Snapchat les appelle officiellement «Lentilles», mais comme toute réseau social, il doit suivre le rythme de ses utilisateurs, qui les ont simplement baptisés «filtres». Ces filtres appliquent différents effets et éléments en temps réel, ce qui leur permet de franchir sans trop d'encombres la frontière de la réalité augmentée. Mais comment fonctionnent-ils exactement ? En bref, beaucoup de reconnaissance faciale, une armée d'algorithmes et la puissance de traitement des smartphones modernes rendent cela possible.
Une couronne de fleurs qui n'est pas là, des échanges de visages, des yeux de fantômes et de démons, des nez de chien… de petites «bêtises numériques» rendues en temps réel, avec le potentiel de changer complètement l'expérience sur ce réseau social, et de faire que plus d'un se demande : «Comment font-ils cela ?»
Comment fonctionnent les filtres Snapchat
D'après cette vidéo publiée par l'équipe de Vox, la technologie a été assimilée par Snapchat via l'acquisition d'une société ukrainienne appelée Looksery. De nombreuses sources rapportent que Snapchat a payé 150 millions de dollars pour Looksery, la plus grande acquisition jamais enregistrée sur le marché technologique ukrainien à ce jour. En termes généraux, nous avons un exemple frappant de reconnaissance d'objets (après tout, notre visage n'est pas autre chose qu'un objet pour le système), qui attribue une valeur de couleur spécifique à chaque pixel, puis à partir de là, calcule et interprète les différentes zones de contraste sur un visage.

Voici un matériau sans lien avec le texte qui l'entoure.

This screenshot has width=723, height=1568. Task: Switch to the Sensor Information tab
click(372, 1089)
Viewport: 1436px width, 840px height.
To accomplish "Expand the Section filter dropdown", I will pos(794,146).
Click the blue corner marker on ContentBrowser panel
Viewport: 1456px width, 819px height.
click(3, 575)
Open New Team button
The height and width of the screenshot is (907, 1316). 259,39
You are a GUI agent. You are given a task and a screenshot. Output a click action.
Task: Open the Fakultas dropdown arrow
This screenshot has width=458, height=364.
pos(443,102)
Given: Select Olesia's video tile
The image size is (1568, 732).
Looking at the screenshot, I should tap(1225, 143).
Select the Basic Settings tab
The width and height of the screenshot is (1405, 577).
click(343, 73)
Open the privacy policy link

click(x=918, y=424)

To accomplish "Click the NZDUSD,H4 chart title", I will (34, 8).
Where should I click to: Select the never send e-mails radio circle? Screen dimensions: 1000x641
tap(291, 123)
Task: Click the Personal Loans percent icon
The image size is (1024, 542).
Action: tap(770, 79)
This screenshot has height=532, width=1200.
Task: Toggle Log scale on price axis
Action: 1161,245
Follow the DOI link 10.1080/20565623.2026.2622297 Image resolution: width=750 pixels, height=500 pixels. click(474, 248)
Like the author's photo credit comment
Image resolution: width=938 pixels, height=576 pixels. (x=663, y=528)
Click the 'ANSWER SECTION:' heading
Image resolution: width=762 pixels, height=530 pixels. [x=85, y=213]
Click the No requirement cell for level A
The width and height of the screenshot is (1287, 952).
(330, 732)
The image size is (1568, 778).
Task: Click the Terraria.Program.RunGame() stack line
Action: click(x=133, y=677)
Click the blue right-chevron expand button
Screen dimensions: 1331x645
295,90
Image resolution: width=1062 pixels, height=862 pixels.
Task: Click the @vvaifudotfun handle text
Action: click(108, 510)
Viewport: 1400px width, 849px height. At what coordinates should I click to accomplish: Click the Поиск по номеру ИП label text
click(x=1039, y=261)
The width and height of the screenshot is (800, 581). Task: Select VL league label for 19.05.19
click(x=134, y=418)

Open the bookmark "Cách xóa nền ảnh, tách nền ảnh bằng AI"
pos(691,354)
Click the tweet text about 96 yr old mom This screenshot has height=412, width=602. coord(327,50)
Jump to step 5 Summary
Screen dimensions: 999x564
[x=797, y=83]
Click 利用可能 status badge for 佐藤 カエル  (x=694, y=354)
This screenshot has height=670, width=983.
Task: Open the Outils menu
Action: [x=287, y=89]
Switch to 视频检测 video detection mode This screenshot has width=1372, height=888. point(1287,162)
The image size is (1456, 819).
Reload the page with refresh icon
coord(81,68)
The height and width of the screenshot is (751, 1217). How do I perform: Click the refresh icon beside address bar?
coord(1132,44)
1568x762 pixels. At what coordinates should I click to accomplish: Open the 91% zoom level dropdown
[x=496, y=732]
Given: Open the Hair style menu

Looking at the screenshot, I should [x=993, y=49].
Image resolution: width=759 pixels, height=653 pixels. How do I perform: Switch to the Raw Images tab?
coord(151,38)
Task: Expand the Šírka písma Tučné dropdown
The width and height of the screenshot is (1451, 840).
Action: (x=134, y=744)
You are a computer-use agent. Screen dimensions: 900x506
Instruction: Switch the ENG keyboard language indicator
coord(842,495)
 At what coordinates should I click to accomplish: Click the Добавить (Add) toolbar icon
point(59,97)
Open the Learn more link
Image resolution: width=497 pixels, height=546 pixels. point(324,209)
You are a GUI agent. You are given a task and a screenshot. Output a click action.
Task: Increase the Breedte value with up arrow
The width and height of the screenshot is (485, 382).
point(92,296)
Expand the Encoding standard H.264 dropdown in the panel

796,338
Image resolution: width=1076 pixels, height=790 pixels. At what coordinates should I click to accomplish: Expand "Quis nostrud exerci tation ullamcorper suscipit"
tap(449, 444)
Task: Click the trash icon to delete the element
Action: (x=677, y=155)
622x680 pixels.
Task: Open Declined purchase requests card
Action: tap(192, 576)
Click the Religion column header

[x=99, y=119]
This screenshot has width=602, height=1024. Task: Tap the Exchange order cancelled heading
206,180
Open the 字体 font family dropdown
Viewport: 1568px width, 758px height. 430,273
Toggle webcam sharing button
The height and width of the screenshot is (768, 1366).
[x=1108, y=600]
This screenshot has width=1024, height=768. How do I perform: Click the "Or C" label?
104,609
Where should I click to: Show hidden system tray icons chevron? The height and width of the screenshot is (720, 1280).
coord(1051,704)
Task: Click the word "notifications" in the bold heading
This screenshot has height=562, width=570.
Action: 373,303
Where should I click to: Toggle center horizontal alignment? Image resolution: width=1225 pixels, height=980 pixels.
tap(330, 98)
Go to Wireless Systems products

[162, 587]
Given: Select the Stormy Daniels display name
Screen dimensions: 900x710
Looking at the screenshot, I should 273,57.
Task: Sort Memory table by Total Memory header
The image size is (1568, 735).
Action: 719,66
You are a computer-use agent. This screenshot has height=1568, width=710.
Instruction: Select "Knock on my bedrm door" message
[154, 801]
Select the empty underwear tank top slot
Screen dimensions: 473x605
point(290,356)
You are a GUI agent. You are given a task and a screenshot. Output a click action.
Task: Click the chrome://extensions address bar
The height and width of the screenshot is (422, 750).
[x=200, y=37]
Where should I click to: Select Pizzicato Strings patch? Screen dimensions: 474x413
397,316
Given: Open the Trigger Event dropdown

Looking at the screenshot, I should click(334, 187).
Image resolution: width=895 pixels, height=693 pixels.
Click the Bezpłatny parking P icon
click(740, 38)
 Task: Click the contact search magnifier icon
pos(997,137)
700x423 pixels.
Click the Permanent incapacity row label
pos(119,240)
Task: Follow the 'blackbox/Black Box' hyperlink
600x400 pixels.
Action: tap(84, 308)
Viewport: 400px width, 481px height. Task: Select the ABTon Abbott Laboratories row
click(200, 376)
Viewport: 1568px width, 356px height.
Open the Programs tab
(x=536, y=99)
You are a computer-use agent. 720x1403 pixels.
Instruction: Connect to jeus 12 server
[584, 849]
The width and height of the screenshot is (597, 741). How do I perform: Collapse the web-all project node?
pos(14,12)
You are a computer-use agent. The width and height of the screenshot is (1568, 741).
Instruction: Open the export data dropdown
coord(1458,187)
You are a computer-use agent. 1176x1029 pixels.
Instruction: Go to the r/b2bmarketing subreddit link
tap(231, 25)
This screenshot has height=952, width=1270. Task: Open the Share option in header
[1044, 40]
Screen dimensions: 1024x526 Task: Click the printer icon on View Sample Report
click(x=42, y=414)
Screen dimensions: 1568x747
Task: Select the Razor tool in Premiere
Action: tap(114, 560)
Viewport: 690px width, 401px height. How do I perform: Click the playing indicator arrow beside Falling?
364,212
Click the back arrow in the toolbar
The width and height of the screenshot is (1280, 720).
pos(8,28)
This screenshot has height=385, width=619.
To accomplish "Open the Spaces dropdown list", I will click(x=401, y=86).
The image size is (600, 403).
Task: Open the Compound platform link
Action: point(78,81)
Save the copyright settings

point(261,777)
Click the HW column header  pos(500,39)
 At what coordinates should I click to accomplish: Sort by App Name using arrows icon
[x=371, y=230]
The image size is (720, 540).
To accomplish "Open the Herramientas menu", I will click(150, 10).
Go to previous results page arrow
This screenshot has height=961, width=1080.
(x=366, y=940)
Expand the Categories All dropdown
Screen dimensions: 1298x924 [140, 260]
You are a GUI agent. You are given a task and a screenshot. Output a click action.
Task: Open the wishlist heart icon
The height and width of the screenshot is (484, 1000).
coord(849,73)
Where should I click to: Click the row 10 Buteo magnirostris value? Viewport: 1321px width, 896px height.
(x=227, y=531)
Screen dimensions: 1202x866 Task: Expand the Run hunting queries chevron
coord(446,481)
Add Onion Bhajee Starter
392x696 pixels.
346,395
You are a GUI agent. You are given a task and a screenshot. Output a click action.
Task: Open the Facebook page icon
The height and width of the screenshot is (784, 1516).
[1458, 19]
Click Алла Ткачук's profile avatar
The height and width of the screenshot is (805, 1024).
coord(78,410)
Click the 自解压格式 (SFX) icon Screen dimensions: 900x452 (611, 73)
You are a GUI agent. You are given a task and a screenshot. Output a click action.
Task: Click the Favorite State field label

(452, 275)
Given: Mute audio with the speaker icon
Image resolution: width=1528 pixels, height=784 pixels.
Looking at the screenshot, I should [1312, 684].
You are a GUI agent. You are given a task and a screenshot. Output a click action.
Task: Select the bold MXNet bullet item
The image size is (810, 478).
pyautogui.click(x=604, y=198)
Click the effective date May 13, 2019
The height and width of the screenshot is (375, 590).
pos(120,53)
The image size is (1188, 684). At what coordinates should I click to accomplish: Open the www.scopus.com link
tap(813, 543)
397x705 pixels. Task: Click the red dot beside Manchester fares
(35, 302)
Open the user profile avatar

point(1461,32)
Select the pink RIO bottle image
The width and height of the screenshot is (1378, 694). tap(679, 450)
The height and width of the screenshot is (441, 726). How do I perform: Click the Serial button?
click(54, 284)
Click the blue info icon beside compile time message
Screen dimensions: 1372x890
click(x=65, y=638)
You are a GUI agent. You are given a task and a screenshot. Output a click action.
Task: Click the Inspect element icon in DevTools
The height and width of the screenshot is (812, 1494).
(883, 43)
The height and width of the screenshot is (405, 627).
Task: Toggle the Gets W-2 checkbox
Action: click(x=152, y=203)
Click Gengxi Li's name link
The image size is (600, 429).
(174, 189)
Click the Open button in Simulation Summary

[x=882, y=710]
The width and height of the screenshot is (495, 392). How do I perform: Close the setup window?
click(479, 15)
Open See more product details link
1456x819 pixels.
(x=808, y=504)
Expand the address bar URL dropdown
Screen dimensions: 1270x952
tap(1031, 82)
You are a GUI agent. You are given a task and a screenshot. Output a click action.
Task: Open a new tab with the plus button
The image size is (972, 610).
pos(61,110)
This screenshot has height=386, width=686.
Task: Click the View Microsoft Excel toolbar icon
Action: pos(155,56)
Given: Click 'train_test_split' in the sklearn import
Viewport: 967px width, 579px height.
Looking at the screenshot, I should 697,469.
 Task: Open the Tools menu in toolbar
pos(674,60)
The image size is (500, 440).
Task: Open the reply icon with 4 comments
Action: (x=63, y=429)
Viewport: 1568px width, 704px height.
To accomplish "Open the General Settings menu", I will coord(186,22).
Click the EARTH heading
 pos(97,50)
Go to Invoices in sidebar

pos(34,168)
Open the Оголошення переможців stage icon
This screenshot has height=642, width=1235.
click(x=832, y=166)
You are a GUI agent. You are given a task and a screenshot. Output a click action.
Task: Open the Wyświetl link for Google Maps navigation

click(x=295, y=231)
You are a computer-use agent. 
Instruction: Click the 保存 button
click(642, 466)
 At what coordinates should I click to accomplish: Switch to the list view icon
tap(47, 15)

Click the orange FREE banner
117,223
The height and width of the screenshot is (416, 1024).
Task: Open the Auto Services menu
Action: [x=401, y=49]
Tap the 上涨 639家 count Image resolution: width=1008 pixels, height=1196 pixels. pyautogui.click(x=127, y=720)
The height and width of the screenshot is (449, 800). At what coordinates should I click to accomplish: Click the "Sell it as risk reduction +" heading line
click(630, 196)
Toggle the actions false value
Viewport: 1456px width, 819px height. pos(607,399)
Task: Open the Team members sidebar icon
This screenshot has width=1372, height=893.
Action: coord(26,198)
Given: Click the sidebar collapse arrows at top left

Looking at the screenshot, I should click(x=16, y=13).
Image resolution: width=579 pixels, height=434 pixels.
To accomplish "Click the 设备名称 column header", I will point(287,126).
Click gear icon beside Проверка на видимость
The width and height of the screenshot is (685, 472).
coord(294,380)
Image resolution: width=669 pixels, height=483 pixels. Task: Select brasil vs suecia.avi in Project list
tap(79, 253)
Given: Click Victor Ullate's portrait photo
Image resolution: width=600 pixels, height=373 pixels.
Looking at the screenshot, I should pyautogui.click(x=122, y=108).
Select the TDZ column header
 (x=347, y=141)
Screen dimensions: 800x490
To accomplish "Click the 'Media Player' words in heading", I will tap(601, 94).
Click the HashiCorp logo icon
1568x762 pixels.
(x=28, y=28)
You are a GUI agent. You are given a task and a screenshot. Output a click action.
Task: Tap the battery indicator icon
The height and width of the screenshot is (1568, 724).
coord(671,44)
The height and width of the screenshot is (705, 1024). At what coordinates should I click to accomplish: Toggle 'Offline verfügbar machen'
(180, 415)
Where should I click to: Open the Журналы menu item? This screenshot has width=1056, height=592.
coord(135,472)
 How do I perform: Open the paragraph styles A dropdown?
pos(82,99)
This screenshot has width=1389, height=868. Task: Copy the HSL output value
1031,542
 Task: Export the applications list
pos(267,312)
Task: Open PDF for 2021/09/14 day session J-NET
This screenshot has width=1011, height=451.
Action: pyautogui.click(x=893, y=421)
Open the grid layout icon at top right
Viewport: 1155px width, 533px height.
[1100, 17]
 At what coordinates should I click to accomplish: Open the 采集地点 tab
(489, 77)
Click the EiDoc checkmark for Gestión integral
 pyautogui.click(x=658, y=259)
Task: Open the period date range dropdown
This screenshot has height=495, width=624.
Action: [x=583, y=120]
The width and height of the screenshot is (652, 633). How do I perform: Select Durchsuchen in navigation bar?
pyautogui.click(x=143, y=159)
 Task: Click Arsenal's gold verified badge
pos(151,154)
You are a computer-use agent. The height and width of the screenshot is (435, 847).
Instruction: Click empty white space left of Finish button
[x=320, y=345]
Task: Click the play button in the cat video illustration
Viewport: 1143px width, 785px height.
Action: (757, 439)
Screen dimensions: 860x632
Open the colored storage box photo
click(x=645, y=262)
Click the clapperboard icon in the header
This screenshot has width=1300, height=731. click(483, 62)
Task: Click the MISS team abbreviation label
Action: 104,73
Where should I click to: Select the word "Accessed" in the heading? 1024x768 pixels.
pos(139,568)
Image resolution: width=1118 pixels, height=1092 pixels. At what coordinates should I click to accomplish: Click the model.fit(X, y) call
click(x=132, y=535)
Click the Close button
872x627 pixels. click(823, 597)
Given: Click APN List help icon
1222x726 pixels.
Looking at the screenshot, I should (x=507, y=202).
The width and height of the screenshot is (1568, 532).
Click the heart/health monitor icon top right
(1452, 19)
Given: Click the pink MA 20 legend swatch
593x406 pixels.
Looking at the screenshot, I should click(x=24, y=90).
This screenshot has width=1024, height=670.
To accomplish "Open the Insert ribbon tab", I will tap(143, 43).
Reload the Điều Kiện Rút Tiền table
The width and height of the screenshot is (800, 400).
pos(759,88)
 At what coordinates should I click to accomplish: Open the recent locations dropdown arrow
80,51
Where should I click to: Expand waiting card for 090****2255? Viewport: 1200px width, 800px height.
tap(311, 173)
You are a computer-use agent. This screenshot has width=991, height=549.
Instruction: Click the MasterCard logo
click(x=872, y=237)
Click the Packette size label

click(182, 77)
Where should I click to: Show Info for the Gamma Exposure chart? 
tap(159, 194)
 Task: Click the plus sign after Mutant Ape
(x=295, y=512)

«Cadre de détection Viola-Jones»
La vidéo mentionne le «cadre de détection Viola-Jones», le premier du genre, dont le développement a commencé en 2001. Grâce à de longues sessions d'entraînement et à de multiples analyses, l'algorithme peut reconnaître des aspects très spécifiques d'un visage, car le devant du nez a tendance à être plus clair que ses côtés, la «bande» des yeux est plus sombre et le front plus brillant.
Cependant, cela ne suffit pas. Viola-Jones est capable de déterminer s'il y a un visage dans l'image ou non, mais les brevets pointent vers un «modèle de forme actif», en substance, un modèle statistique d'un visage qui a été entraîné à la main, mettant en évidence les bords des caractéristiques faciales sur des milliers et des milliers d'échantillons publics. L'algorithme prend comme référence un modèle standard, le place sur le visage de l'utilisateur, modifie son échelle et son angle, applique des ajustements dynamiques basés sur les données présentées par les pixels, et obtient ainsi un masque tridimensionnel qui réagit selon les informations obtenues à chaque image transmise par la caméra.
Cela transforme notre visage en une série de points d'ancrage pour les effets, déformations et «déclencheurs» d'animations (par exemple, une longue langue lorsque nous ouvrons la bouche). La fonction la plus exigeante parmi les filtres est l'échange de visages, et en raison de l'énorme quantité d'informations à traiter, les résultats ne sont pas toujours optimaux.
En résumé, les filtres de Snapchat s'appuient sur un concept avec près de vingt ans de développement, qui a finalement pu être implémenté en temps réel, grâce aux processeurs multi-cœurs, aux modules vidéo accélérés et à des gigaoctets entiers de RAM dans nos smartphones.